§ O que se pede: Apresente em uma tabela Markdown, com as colunas Número e Texto, as linhas dos dados desde o início até a linha que contém "Looking at the screenshot, I should tap(1345, 216).", incluindo ambas as extremidades e omitindo as linhas em branco.
※ ※ ※
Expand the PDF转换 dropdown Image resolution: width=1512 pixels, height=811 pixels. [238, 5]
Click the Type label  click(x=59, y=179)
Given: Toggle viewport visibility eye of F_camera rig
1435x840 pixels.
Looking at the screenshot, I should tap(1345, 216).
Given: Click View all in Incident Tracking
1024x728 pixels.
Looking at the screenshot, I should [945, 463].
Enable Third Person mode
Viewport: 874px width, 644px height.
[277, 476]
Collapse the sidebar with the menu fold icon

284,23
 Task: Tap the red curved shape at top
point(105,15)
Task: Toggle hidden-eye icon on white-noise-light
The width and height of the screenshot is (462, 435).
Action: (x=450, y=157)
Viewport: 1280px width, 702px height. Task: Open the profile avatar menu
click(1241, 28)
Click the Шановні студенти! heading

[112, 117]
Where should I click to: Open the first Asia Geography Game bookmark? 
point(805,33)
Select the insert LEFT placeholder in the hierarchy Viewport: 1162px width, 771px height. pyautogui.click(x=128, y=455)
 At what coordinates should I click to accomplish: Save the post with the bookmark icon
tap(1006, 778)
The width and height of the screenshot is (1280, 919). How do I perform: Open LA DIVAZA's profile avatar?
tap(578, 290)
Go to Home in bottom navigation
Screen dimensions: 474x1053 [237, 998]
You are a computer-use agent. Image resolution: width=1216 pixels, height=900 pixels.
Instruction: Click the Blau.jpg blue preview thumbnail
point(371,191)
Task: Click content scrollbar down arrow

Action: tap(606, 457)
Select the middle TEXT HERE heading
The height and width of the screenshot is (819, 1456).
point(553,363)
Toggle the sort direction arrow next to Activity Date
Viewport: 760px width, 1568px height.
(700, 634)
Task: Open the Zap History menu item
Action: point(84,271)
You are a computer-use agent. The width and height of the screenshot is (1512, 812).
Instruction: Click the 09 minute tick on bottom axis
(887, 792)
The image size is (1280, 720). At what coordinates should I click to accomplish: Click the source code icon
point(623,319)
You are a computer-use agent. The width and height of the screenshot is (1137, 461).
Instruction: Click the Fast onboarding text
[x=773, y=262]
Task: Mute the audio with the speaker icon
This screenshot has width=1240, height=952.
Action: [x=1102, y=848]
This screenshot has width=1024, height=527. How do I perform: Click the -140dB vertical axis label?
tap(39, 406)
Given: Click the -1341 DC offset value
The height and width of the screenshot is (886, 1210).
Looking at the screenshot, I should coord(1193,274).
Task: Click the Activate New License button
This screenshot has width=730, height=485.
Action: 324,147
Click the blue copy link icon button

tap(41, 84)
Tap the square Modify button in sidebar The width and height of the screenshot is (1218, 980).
※ ※ ※
§ Resultado esperado:
| Número | Texto |
|---|---|
| 1 | Expand the PDF转换 dropdown Image resolution: width=1512 pixels, height=811 pixels. [238, 5] |
| 2 | Click the Type label  click(x=59, y=179) |
| 3 | Given: Toggle viewport visibility eye of F_camera rig |
| 4 | 1435x840 pixels. |
| 5 | Looking at the screenshot, I should tap(1345, 216). |